¿Cómo puede la filosofía ayudarnos a ser felices?

Pedro González Núñez · 23 junio, 2016

El célebre filósofo francés Jean Paul Sartre dijo una vez que “felicidad no es hacer lo que uno quiere sino querer lo que uno hace”. Para entender el sentido de esta frase y llevarla a buen término, la filosofía es una herramienta excelente.

A lo largo de las próximas palabras, nos vamos a acercar a la filosofía para ser más felices desde tres puntos de vista muy diferentes. Por un lado leeremos al filósofo Manuel Calvo, por otro al gurú Chris Gardner, y finalmente, nos acercaremos a la figura del entrañable Sam Berns.

La filosofía para la Felicidad de Manuel Calvo

Comenzamos nuestro apasionante viaje por el mundo de la filosofía acercándonos a la figura del escritor Manuel Calvo. En sus obras de divulgación, este gran autor cuestiona todo cuanto creemos tener claro, tratando de encontrar la respuesta personal a nuestras eternas preguntas.

Cara de pergil

Calvo hace que el lector se cuestione su propia forma de socializar, acompañando a cada persona en un viaje hacia la pérdida de todo tipo de miedos, desde Dios hasta la muerte o la propia vida. Un largo caminar por las sendas de la libertad para llegar hasta ser dignos, orgullosos y conscientes de la realidad que nos rodea.

“La felicidad es interior, no exterior; por lo tanto, no depende de lo que tenemos, sino de lo que somos”

-Henry Van Dyke-

Para Manuel Calvo, los seres humanos tenemos una importancia vital en el orden del Universo. Por ello es necesario tomar conciencia de nuestro propio poder. Solo así seremos consecuentes con nuestro estatus como raza. El autor usa la filosofía para preguntarnos quiénes somos, de dónde venimos, a dónde vamos y qué queremos realmente.

La filosofía de la felicidad según Chris Gardner

Las carencias, la pobreza, el maltrato y la sordidez no tienen por qué ser óbice para no alcanzar la felicidad. Así habla el célebre gurú Chris Gardner, cuya figura pudimos ver incluso en el cine, de la mano de Will Smith en la película “En busca de la felicidad”.

Gardner cree firmemente en que cada uno es el dueño de su camino. Por muy duras que sean las circunstancias, la senda a seguir debe estar marcada por cada individuo según sus necesidades y su búsqueda. A veces hay que hacer lo que sea necesario antes de poder realizar lo que de verdad queremos.

Pies caminando sobre la arena y las plumas

Otro aspecto que Gardner desmenuza en su filosofía para la felicidad es la esperanza. Descubrir el momento personal de cada uno y partir de él, por muy malo que sea, sin perder nunca la ilusión, es un aspecto muy importante en el pensamiento de este gurú.

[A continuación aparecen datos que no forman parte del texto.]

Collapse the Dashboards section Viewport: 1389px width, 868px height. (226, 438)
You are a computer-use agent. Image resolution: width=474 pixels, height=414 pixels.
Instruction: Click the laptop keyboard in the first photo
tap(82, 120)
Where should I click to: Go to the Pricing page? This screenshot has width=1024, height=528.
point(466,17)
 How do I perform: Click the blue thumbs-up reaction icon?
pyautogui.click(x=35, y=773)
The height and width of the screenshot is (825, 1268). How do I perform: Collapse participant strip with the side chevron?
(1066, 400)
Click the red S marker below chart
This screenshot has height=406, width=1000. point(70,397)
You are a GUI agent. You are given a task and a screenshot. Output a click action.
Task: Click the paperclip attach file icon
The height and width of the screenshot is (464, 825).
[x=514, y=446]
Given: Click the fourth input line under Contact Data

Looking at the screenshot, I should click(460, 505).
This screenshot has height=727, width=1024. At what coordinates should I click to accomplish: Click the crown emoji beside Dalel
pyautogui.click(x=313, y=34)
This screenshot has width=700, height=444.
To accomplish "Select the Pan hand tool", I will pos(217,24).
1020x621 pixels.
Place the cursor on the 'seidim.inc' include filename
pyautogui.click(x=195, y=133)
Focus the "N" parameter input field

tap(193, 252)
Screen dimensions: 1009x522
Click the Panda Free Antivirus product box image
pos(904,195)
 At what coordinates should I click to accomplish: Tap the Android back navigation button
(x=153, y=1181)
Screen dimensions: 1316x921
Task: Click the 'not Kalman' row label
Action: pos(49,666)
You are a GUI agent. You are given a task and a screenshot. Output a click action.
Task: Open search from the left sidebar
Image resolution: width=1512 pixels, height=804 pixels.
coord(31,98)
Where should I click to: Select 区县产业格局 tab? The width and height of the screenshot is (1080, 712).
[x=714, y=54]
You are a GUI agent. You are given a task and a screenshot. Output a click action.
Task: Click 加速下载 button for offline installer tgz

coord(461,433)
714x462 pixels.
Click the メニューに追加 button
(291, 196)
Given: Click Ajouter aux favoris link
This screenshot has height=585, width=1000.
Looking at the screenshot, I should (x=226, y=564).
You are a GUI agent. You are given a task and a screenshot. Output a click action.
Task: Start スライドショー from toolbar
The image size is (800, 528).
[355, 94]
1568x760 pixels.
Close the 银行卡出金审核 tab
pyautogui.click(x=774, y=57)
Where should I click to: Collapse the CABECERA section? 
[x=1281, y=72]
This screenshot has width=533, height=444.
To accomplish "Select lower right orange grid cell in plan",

Es más, Chris Gardner ha creado incluso un plan A que ha de estar encima de cualquier alternativa, en el que la búsqueda debe ser concisa, clara, comprometida, consistente y convencida. Es necesaria una gran resolución y fuerza de voluntad y hay que buscarlas en el interior de cada uno.

Sam Berns y las ansias de vivir

Finalizamos nuestro viaje por la filosofía para ser más feliz visitando el entrañable caso de Sam Berns. Un joven que sufrió de progeria, una enfermedad que provoca envejecimiento prematuro y que acabó con su vida con solo 18 años, pero no sin antes dejarnos un rico y maravilloso legado.

Sam Berns jamás perdió el poco tiempo que estuvo a nuestro lado lamentándose por sus circunstancias. Él fue consciente de las condiciones en que tuvo que vivir, pero en lugar de encontrar traumas y obstáculos, localizó oportunidades para transformar su realidad.

“Mi felicidad consiste en que sé apreciar lo que tengo y no deseo con exceso lo que no tengo”

-Leon Tolstoi-

pareja abrazada

Otro de los puntos fuertes que encontró Berns en la vida fue la gente. Si te rodeas de personas que te aman y cuidan de ti, tu interior saca al exterior toda su luz y brillantez. La malsana competencia solo trae falta de ética y desesperación.

Sam Berns era un firme creyente de la actividad. Mantenerse siempre en movimiento, sin dejar de avanzar un solo segundo, mirando hacia delante con optimismo para llevar los sueños a verlos hechos realidad, fue otra de las premisas de este prematura filósofo que debió vivir rápido por su terrible afección.

Hoy día, estos tres testimonios sobre el uso de la filosofía para ser más feliz deben redundar con fuerza en nuestra mente. No es necesario haber leído más que nadie o ser más instruido, simplemente hemos de pensar y usar las enseñanzas de tantos y maravillosos pensadores que nos ha dado el mundo para adaptarlos a las necesidades particulares de cada uno y ver la realidad con más optimismo cada día.